A non-resident scholar of the Carnegie Endowment for International Peace, Matthew Page (who is described as “a Nigerian”), in a study titled: “West African Elites’ Spending on UK Schools and Universities: A Closer Look”, has accused Nigeria’s politically-exposed persons, PEPs, of perpetrating money laundering by using the education of their children and wards abroad as a conduit pipe.
The report, which was commissioned by the United Kingdom government, according to its High Commissioner in Nigeria, Catriona Laing, was meant “to better understand the risk to the UK from illicit finance in West Africa.
We will now consider the report’s finding and take a view on what if any further action is required”.
Page’s report also accused the UK government of reluctance to acknowledge the shortcomings of its anti-money laundering policies or learn lessons from recent anti-corruption failures, especially as many UK schools are clearly complicit in matriculating students linked to known or even convicted “kleptocrats”.
We are waiting to see exactly what the UK government is going to do about this unwholesome finding which hurts both the UK and the victim countries. Nigeria bears the main brunt of public treasury fleecing to educate the children of PEPs abroad while virtually abandoning public-funded education.

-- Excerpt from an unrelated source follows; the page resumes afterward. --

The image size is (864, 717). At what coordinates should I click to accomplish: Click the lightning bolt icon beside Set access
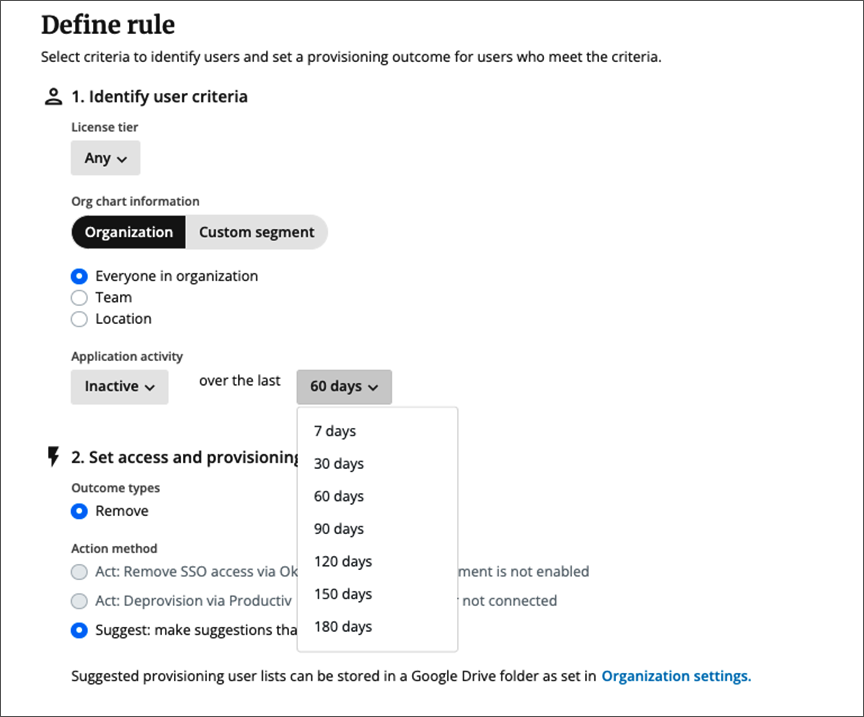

We suggest they start by monitoring the sources of funds being used to pay for the children and wards of these Nigerian PEPs and consider rusticating/deporting any student being sponsored with stolen or illicit public funds.
The UK has an obligation to show its sincerity in commissioning the inquiry by the resolve with which it deals with the proven cases of money laundering.
In spite of the much-vaunted “anti-corruption wars” in Nigeria, the country has almost lost its capacity to bring culprits to book because of the nature of the system we run.
Without the assistance of developed countries and international bodies, corruption in the topmost political circles in Nigeria virtually has no deterrence.
The deterioration in the quality of education in Nigerian schools is greatly responsible for the poverty, underdevelopment and growing instability in Nigeria.
It also affects advanced countries like the UK by way of the quantum of unwanted emigrants seeking better life.
It is in the UK’s interest that Nigerian leaders are encouraged to educate the bulk of their children in well-funded and run domestic schools.